I think the earlier error was due to some request quota exceed. Now I am getting different error with same code.

<Config: host=https://adb-XXXXXXXX.azuredatabricks.net, client_id=XXXXXXXXX, client_secret=***, auth_type=oauth-m2m. Env: DATABRICKS_HOST, DATABRICKS_CLIENT_ID, DATABRICKS_CLIENT_SECRET>
<Config: host=https://adb-XXXXXXXX.azuredatabricks.net, client_id=XXXXXXXXX client_secret=***, auth_type=oauth-m2m. Env: DATABRICKS_HOST, DATABRICKS_CLIENT_ID, DATABRICKS_CLIENT_SECRET>
/Users/saurabhkumar/PycharmProjects/pythonProject/.venv/lib/python3.8/site-packages/urllib3/connectionpool.py:1099: InsecureRequestWarning: Unverified HTTPS request is being made to host 'adb-XXXXXXXXX.azuredatabricks.net'. Adding certificate verification is strongly advised. See: https://urllib3.readthedocs.io/en/latest/advanced-usage.html#tls-warnings
  warnings.warn(
Traceback (most recent call last):
  File "/Users/saurabhkumar/PycharmProjects/pythonProject/test.py", line 30, in <module>
    with sql.connect(server_hostname      = server_hostname,
  File "/Users/saurabhkumar/PycharmProjects/pythonProject/.venv/lib/python3.8/site-packages/databricks/sql/__init__.py", line 90, in connect
    return Connection(server_hostname, http_path, access_token, **kwargs)
  File "/Users/saurabhkumar/PycharmProjects/pythonProject/.venv/lib/python3.8/site-packages/databricks/sql/client.py", line 247, in __init__
    self._open_session_resp = self.thrift_backend.open_session(
  File "/Users/saurabhkumar/PycharmProjects/pythonProject/.venv/lib/python3.8/site-packages/databricks/sql/thrift_backend.py", line 549, in open_session
    response = self.make_request(self._client.OpenSession, open_session_req)
  File "/Users/saurabhkumar/PycharmProjects/pythonProject/.venv/lib/python3.8/site-packages/databricks/sql/thrift_backend.py", line 478, in make_request
    self._handle_request_error(error_info, attempt, elapsed)
  File "/Users/saurabhkumar/PycharmProjects/pythonProject/.venv/lib/python3.8/site-packages/databricks/sql/thrift_backend.py", line 308, in _handle_request_error
    raise network_request_error
databricks.sql.exc.RequestError: Error during request to server
saurabhdataeng commented 2 months ago

I have found a work around:

Downgraded the databricks-sql-connector version to 2.7.1.dev2 as mentioned here: https://github.com/databricks/databricks-sql-python/issues/169

Now its woking as expected.

kravets-levko commented 2 months ago

@saurabhdataeng this warning comes from urllib and normally should be just printed, but not interrupt your script. Do you have anything that may override that behaviour and change warnings to exceptions? Also, try to disable warnings and see if anything changes:

import warnings
...
warnings.simplefilter("ignore")
saurabhdataeng commented 2 months ago

@kravets-levko No, I am just using the boilerplate code copied from azure databricks documentation. I downgraded the databricks-sql-connector version as mentioned and now I am not getting any execptions and warnings.

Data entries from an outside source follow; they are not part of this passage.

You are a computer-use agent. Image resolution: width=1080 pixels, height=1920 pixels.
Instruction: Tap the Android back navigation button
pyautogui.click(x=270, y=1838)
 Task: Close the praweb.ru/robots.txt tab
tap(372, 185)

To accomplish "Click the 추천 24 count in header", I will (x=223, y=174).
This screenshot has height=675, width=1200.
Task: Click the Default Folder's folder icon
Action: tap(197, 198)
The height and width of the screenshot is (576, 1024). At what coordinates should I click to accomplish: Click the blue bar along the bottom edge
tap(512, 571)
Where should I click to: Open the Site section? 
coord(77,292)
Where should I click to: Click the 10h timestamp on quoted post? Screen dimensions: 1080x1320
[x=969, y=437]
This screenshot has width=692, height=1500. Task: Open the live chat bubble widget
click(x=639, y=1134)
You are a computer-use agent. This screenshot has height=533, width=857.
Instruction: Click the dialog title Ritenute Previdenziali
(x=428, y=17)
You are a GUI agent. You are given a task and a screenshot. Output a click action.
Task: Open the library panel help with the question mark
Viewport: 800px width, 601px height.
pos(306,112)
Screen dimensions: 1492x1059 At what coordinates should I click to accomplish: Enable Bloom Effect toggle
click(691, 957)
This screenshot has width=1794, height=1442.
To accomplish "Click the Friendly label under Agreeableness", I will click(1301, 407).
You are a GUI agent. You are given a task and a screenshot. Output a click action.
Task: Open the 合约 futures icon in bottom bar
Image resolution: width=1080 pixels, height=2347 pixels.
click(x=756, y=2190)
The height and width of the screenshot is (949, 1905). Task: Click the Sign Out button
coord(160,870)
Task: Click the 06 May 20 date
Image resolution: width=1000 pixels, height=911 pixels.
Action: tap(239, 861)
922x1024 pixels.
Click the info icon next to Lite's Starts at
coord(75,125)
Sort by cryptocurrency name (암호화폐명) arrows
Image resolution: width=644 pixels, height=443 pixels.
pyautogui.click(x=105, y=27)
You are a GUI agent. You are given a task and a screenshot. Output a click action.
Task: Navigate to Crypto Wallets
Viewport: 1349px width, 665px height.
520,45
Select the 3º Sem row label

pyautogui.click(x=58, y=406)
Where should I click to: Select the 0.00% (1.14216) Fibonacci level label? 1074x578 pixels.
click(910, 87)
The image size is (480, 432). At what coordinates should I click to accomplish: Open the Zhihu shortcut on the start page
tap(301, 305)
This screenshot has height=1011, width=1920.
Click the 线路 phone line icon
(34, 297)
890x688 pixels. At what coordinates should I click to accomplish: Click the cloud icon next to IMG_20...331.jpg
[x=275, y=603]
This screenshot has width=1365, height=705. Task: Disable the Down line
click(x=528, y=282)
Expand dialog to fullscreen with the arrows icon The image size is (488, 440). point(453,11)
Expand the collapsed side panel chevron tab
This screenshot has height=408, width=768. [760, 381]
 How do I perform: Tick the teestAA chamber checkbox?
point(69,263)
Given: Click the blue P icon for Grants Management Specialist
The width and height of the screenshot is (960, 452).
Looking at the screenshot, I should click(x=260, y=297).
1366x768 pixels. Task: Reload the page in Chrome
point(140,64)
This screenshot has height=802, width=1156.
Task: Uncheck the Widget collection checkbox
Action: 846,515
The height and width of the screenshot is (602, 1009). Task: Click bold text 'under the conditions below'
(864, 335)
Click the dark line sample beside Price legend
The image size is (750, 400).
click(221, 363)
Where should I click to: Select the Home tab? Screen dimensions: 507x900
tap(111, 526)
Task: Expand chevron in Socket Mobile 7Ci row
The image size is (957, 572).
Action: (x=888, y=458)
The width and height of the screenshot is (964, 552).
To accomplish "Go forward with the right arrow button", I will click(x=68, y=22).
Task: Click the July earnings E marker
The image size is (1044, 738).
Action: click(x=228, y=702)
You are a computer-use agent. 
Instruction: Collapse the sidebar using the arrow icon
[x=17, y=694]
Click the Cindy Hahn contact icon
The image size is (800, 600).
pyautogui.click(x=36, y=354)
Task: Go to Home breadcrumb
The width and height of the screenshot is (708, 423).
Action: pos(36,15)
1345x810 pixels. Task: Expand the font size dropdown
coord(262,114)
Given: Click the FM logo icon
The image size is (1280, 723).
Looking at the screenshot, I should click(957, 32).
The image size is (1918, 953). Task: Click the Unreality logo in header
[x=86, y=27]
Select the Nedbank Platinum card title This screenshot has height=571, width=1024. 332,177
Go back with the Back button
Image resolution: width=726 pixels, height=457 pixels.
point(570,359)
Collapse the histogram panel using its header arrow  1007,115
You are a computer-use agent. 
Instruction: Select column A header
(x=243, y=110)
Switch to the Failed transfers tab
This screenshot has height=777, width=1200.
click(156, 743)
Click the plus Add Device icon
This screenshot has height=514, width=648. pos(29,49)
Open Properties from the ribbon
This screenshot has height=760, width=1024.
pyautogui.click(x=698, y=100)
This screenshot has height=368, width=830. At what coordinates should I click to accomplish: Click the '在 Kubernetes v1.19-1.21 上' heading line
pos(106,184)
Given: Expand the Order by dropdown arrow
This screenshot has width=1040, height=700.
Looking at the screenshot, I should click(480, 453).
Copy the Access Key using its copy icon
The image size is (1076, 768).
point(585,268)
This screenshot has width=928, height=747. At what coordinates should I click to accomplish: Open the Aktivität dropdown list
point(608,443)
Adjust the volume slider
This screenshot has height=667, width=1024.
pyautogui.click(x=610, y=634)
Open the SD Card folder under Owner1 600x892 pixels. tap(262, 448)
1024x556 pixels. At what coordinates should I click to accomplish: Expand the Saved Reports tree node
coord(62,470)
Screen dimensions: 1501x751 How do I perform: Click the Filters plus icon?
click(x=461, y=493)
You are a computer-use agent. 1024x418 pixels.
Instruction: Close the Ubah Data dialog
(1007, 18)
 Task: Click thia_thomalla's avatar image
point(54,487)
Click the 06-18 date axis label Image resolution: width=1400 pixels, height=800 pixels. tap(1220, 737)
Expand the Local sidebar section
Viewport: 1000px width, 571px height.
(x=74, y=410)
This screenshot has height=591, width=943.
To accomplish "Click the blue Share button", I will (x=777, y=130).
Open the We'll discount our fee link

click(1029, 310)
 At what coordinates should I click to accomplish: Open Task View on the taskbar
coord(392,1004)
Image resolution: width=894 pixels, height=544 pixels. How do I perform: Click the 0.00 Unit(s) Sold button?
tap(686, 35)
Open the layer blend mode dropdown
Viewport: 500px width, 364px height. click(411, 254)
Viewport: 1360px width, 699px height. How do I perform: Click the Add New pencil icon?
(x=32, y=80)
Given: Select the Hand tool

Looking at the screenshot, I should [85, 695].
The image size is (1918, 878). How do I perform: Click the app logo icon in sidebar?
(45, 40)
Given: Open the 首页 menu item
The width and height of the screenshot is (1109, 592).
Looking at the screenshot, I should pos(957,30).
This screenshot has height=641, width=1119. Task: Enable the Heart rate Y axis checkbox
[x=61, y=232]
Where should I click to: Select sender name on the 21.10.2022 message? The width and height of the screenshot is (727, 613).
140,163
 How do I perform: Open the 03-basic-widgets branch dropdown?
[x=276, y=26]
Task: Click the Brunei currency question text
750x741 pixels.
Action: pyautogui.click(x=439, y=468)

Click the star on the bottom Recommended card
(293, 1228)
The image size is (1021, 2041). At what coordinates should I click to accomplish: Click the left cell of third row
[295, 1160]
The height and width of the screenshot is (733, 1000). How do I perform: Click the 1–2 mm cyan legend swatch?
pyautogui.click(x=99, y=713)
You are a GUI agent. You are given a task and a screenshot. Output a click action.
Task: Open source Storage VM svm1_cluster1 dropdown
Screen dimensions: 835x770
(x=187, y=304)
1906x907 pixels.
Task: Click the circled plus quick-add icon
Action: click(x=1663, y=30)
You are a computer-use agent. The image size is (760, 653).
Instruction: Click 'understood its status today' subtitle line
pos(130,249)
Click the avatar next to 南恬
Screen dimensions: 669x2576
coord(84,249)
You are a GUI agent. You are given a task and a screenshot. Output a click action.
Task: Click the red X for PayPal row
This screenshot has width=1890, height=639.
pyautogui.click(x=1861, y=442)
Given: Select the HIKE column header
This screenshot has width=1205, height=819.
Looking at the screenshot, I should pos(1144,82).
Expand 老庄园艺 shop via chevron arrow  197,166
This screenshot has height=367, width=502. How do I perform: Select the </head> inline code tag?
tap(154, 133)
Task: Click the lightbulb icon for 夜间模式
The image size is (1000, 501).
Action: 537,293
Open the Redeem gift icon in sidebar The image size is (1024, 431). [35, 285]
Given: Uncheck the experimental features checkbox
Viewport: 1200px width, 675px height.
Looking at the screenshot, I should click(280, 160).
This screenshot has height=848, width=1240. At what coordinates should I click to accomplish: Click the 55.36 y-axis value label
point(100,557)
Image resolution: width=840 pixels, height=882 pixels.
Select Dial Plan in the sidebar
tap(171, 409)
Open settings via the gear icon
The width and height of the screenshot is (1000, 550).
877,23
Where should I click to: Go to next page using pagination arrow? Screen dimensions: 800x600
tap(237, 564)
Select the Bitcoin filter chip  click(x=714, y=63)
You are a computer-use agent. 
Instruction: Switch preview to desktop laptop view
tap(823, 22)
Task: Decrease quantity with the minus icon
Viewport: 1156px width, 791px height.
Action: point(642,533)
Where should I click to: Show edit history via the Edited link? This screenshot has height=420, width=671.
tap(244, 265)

caldempsey commented 2 months ago

Also experiencing this issue with the boiler plate code, opened a new issue.

caldempsey commented 2 months ago

I think I found a solution for this in my issue

susodapop commented 2 months ago

Just wanted to add some signal that the boilerplate M2M code appears to be non-functional on main. I'm working on an integration now (which we'll hopefully publish in the near future) and had to scrap the boilerplate here. For reference, the U2M example does appear to work. But M2M is broken.